The Student News Site of Tarrant County College

The Collegian

The Student News Site of Tarrant County College

The Collegian

The Student News Site of Tarrant County College

The Collegian

Viewpoint – CGI’s unnecessary overuse distracts viewers

By Rodrigo Valverde/reporter

Looking back at classic movies, it is apparent that special effects have come a long way since the introduction of computer-generated imagery, or CGI.

CGI has revolutionized filmmaking in that anything imaginable can be put on the big screen and look real. These days, it is rare to find a movie without it.

However, many movies today are oversaturated with CGI. It often becomes so distracting that the movie can’t be taken seriously.

Granted, CGI can add a lot to a film, especially those that fall under the sci-fi and fantasy genre. But when filmmakers decide they want to use green screen effects in every scene like the recent Green Lantern film, Transformers and many disaster films, it starts to get ridiculous and too cartoony.

The appreciation for practical effects has dwindled over the years, and people are forgetting how impactful and compelling they can be in a movie.

One of the many great things about Peter Jackson’s Lord of the Rings film trilogy is that he blended both CGI and practical effects perfectly. He filmed everything on location in New Zealand and only used CGI as an enhancement.

Jackson also added to the realism in his trilogy by using full-body makeup and prosthetics on a lot of his creatures, like the orcs, but decided to make all of the orcs in his Hobbit trilogy motion capture CG creatures. A small change like that didn’t ruin the film series but definitely took away from it.

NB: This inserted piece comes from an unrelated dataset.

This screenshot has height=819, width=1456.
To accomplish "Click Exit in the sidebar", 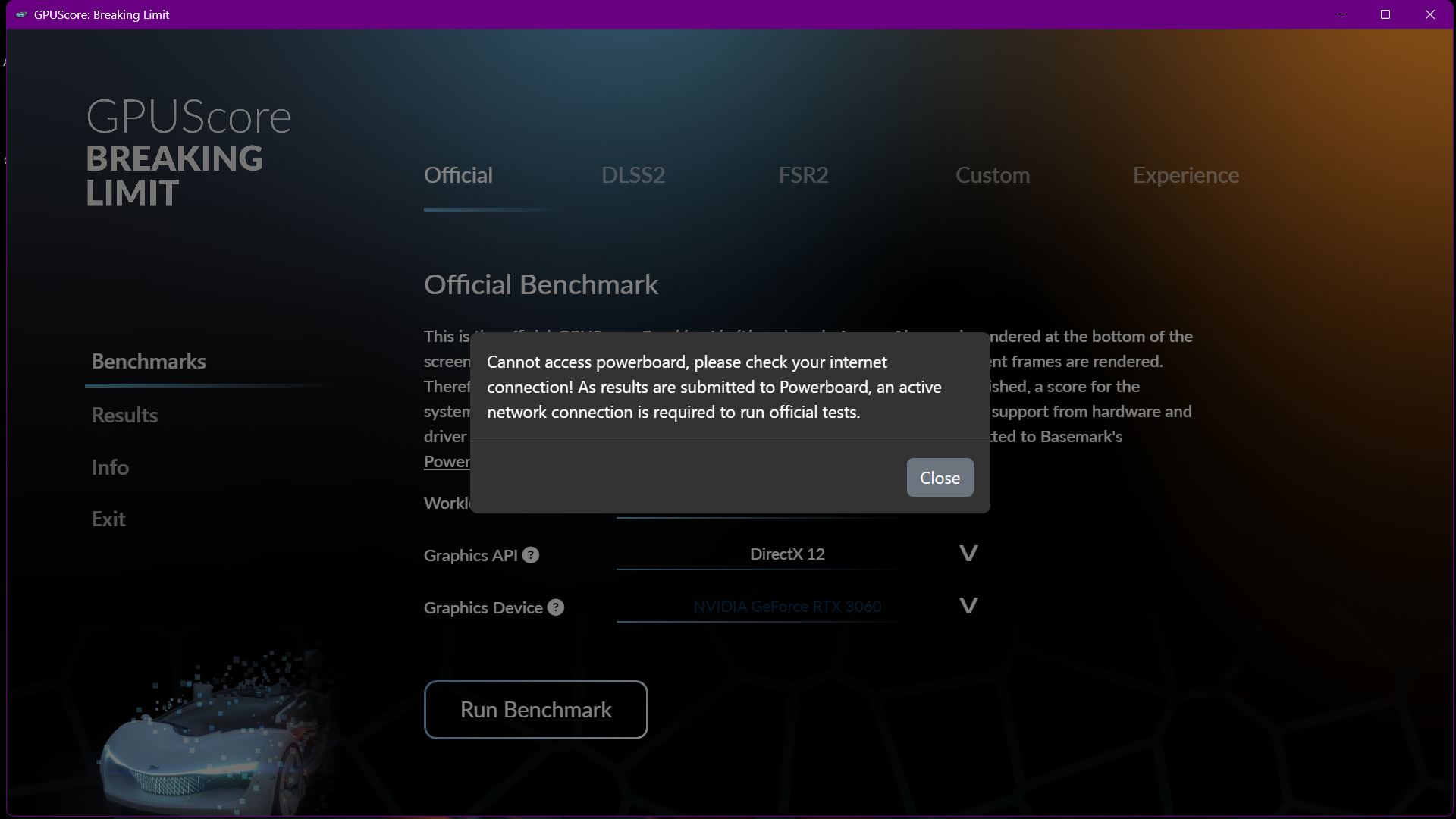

Christopher Nolan’s Dark Knight trilogy and classics such as Jurassic Park and Alien are also films that excel because of their practicality.

When used correctly, CGI can be a useful tool to enhance a viewer’s moviegoing experience, but it seems today it has become a gimmick more than anything.

It’s time filmmakers go back to using CGI more artistically and creatively as opposed to using it as a crutch. It’s hard to take a movie seriously when we know the actors on screen are interacting with people or objects that aren’t there.